* [EXCERPT TO READ]:
Dalloway wrote:muaddib wrote:If I didn't misunderstand you
How can this be misunderstood?
Haha, that was partly just sentence-fluff, but I wasn't clear on the reference to "schizoid damage." I've also been getting by on less sleep past couple weeks so I started wondering if I was missing something about the back-and-forth between you and OneRinger.
Dalloway wrote:muaddib wrote:where someone's praise and criticism reflects the real value of things
I don't think that's possible. I'm at odds with real and value. I like to make the distinction between truth (individual) and reality (universal). We can try to give our most unobstructed truths and the question is how much this resonates with the truth of someone else.
Well, in retrospect, I probably could have used a better term than value, but I'm wondering if we have different situations in mind. I was picturing a situation where there's a relatively dependable notion of doing something right or wrong, like building an airplane. It's not enough for you to know how to build an airplane, but you have to support the people that know what they're doing and lay down some consequences for mistakes. If you don't, the whole enterprise will fall apart even if somehow the plane doesn't.

* [RECORDED DATA]:
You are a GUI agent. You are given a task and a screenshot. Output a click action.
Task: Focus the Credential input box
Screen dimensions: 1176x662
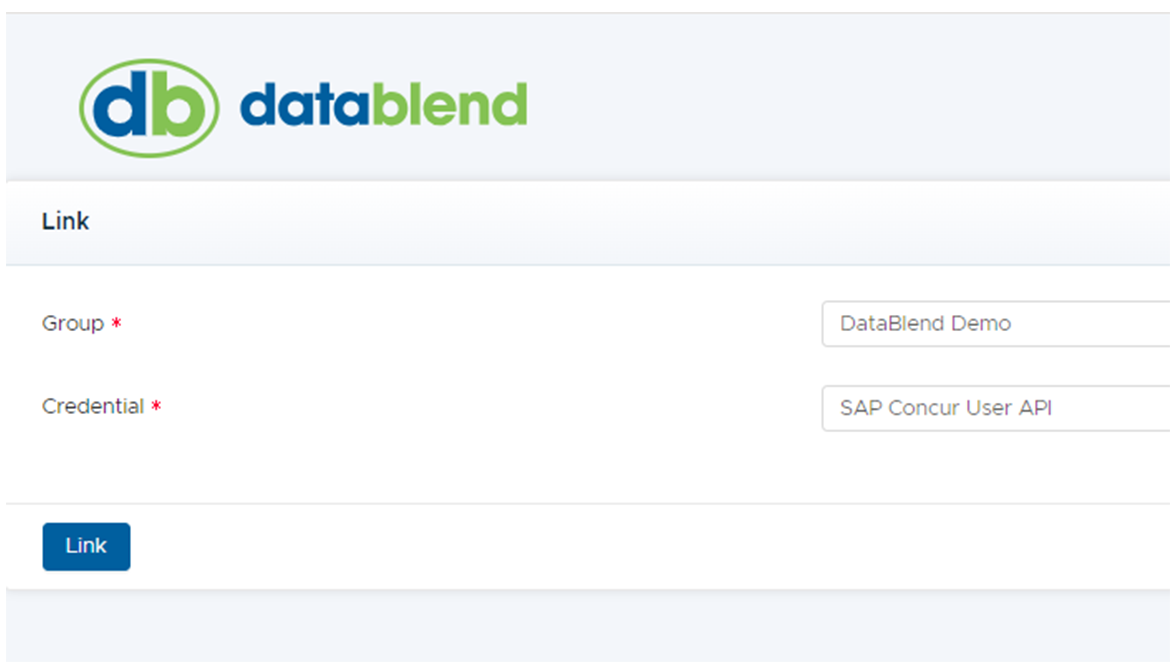(x=1100, y=408)
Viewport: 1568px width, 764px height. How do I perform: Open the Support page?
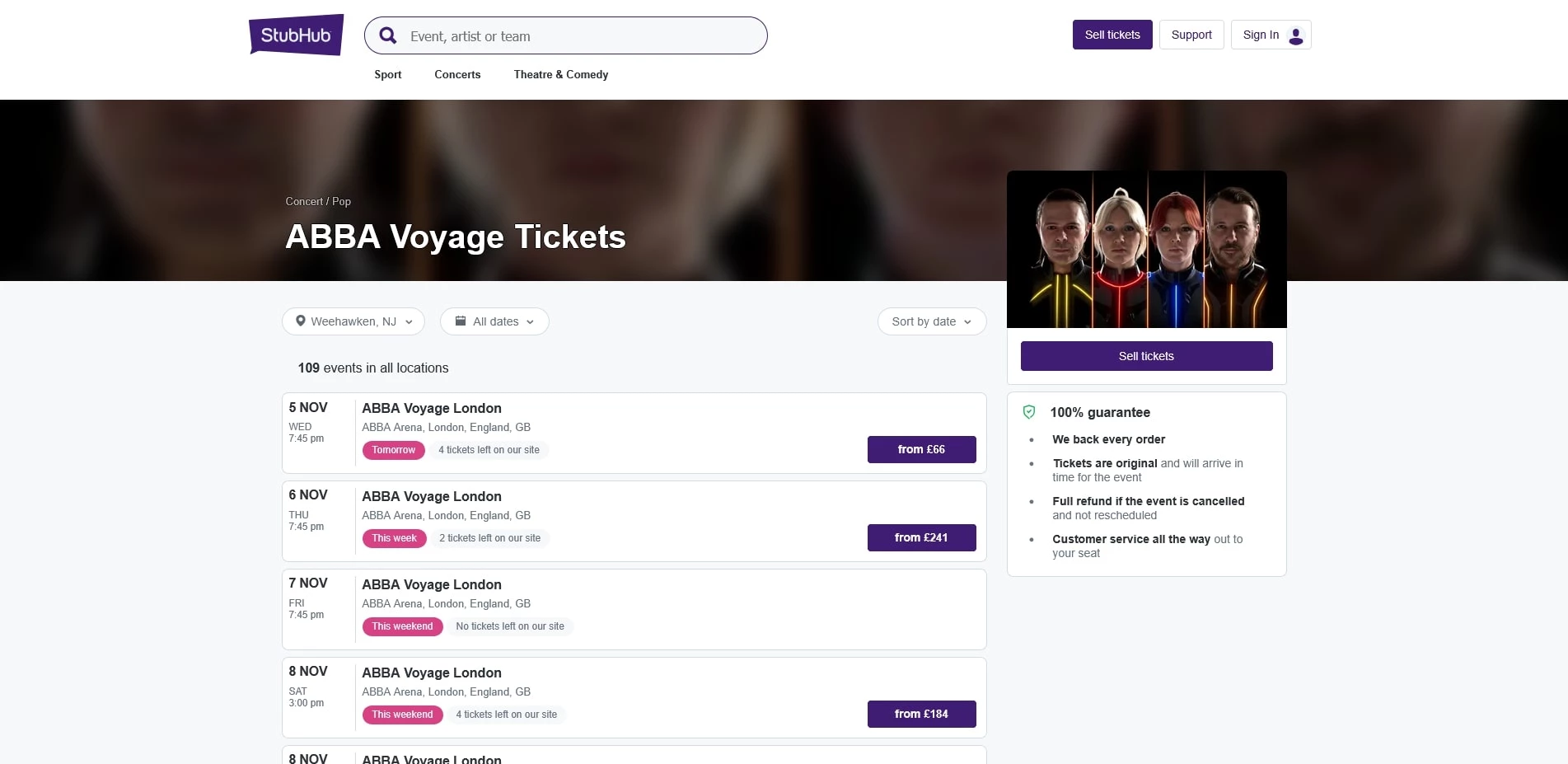point(1191,35)
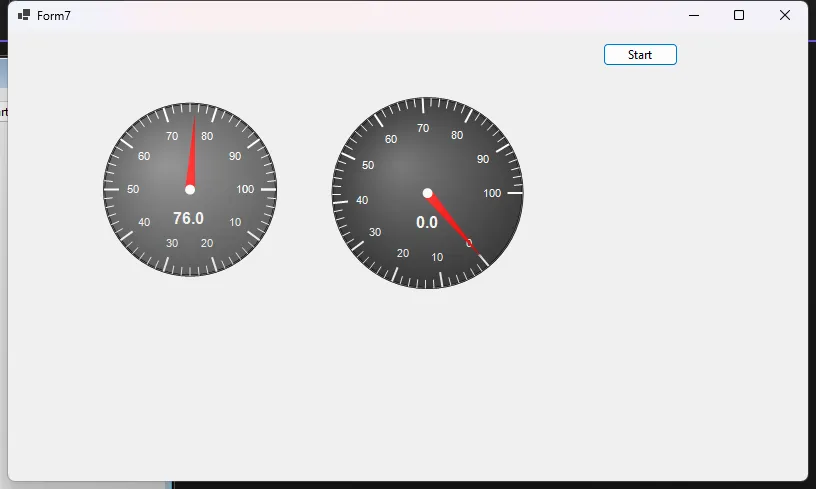Click the Form7 title bar text

coord(54,16)
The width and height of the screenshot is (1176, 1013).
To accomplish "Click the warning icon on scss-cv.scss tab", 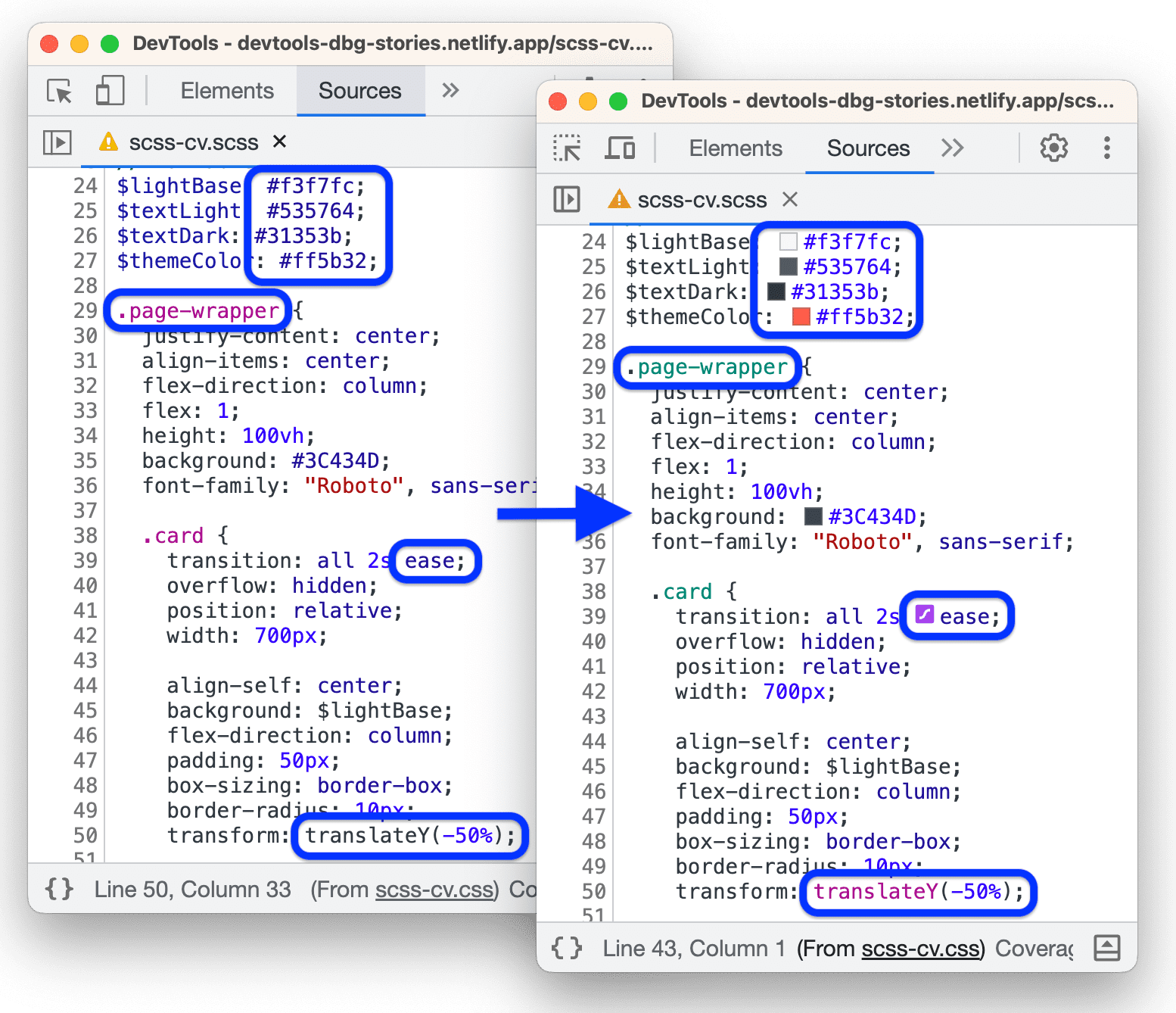I will coord(620,200).
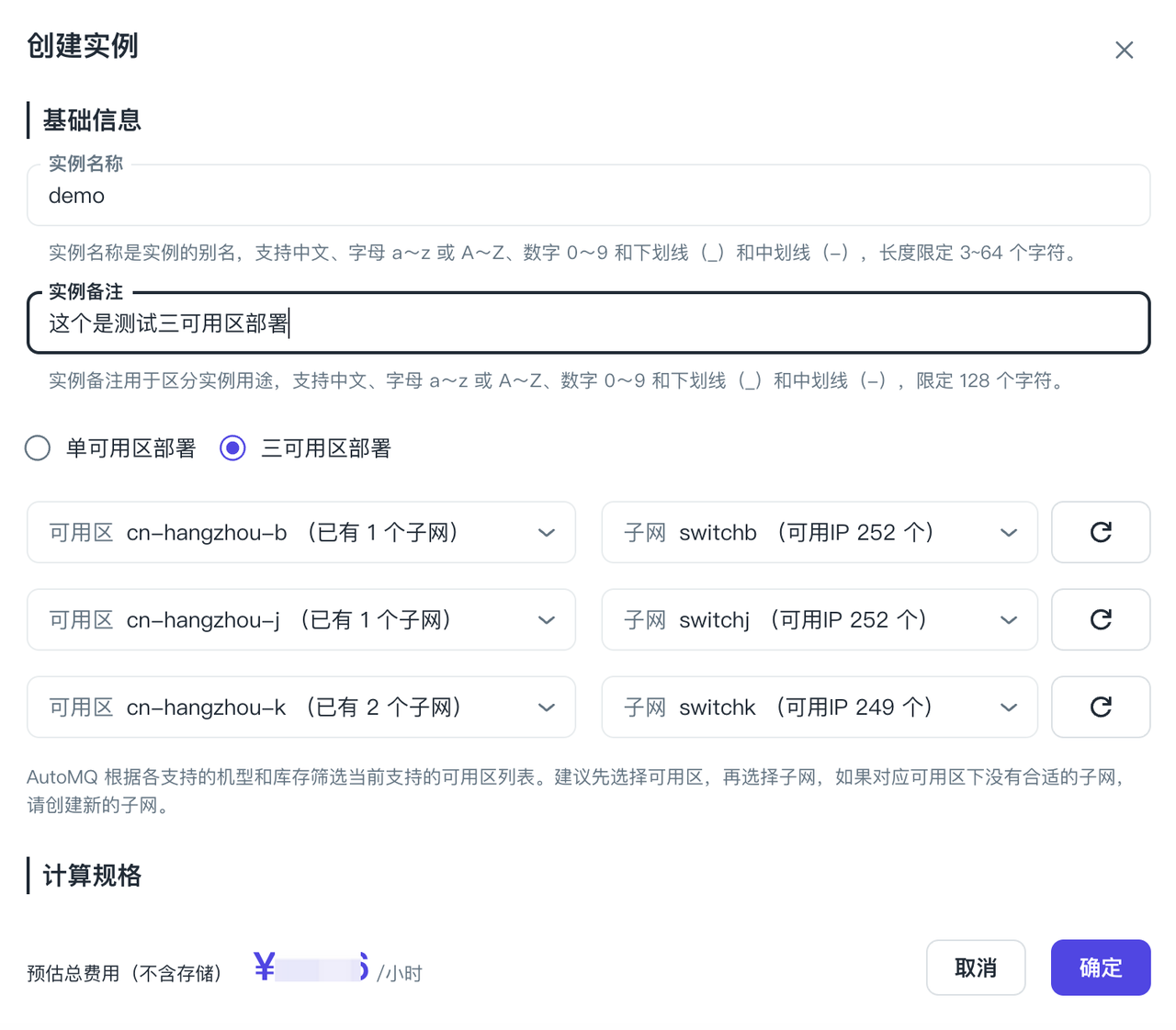This screenshot has width=1176, height=1030.
Task: Expand the 子网 switchj selector
Action: [819, 619]
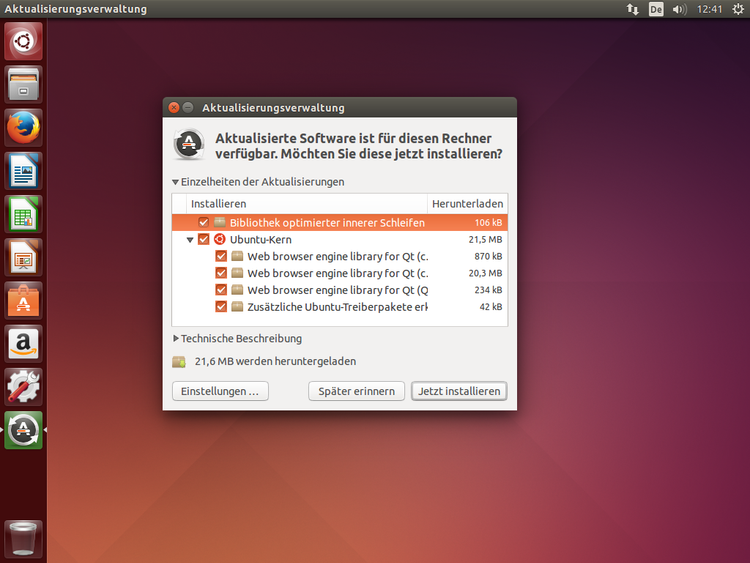The width and height of the screenshot is (750, 563).
Task: Open the De keyboard layout menu
Action: 656,9
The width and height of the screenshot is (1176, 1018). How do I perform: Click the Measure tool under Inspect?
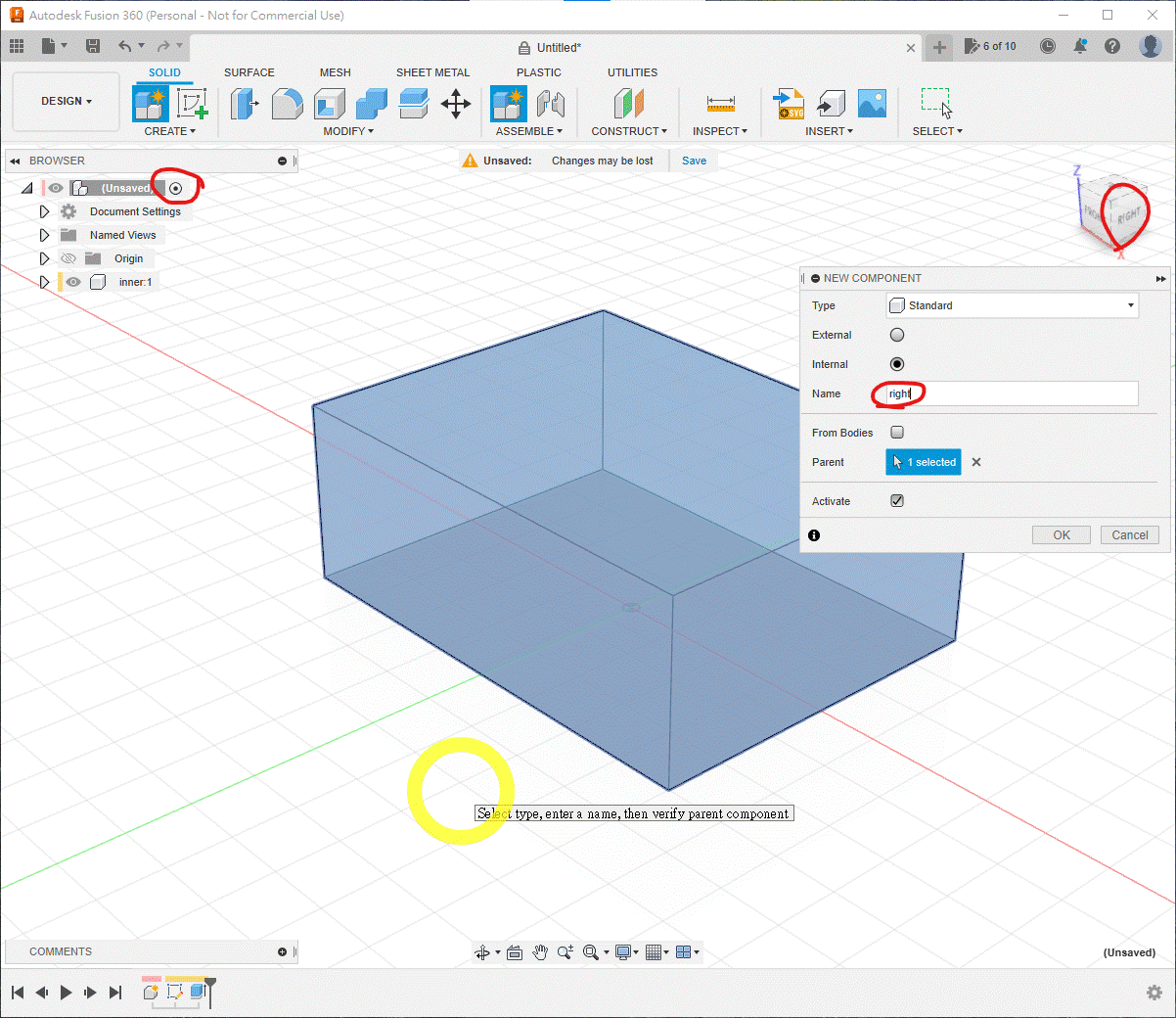[x=720, y=104]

* [THINGS TO DO]:
**a.** What example does the forum post give of a situation with a relatively dependable notion of doing something right or wrong?
**b.** Retype everything in the forum post from "Dalloway wrote:muaddib wrote:If" down to "of someone else.".
**c.** Extend the forum post, picking up after its last sentence.
The data is separate from the forum post.

* [REPLIES]:
**a.** Building an airplane.

**b.**
Dalloway wrote:muaddib wrote:If I didn't misunderstand you
How can this be misunderstood?
Haha, that was partly just sentence-fluff, but I wasn't clear on the reference to "schizoid damage." I've also been getting by on less sleep past couple weeks so I started wondering if I was missing something about the back-and-forth between you and OneRinger.
Dalloway wrote:muaddib wrote:where someone's praise and criticism reflects the real value of things
I don't think that's possible. I'm at odds with real and value. I like to make the distinction between truth (individual) and reality (universal). We can try to give our most unobstructed truths and the question is how much this resonates with the truth of someone else.

**c.**
Dalloway wrote:Many people in this forum respond towards a topic in a way dependent on how the topic makes them look; it's not a question of reality but truth, transfigured by emotion.
Ah, if you had things like the forum in mind, I can understand where you're coming from.
Dalloway wrote:Since OneRinger unsurprisingly didn't explain his “more direct way of communication” than telling someone directly, I'm giving this to you. C'mon metaphysic away.
Now honestly, I definitely don't understand what your exact drift is here. In regards to what OneRinger was saying, I don't know what he had in mind, but perhaps he was getting at something like "admonish your friends in private, praise them in public"?
Dalloway wrote:I'm impressed you know about Han Fei. Did you read all of his work?
Oh, I've still only read excerpts like that one and the first part of the
Hanfeizi. I actually found a copy of the Book of Lord Shang too so I thought I'd go through that first. I'd like to really buckle down on the original books (not just Legalist), but I have to finish all the other stuff going on in life to earn a little monk-cation.
I've been reading more when I can and trying to think about Chinese philosophy, and not just the Legalists. I've actually had a few epiphanies over the past few months that have led me back to the Confucians in several ways (one of which I plan to share here at some point). The Legalists are definitely interesting though, and from what I understand of Chinese history and all their ideas taken together, the actual philosophers probably don't deserve a lot of the bad rap they get.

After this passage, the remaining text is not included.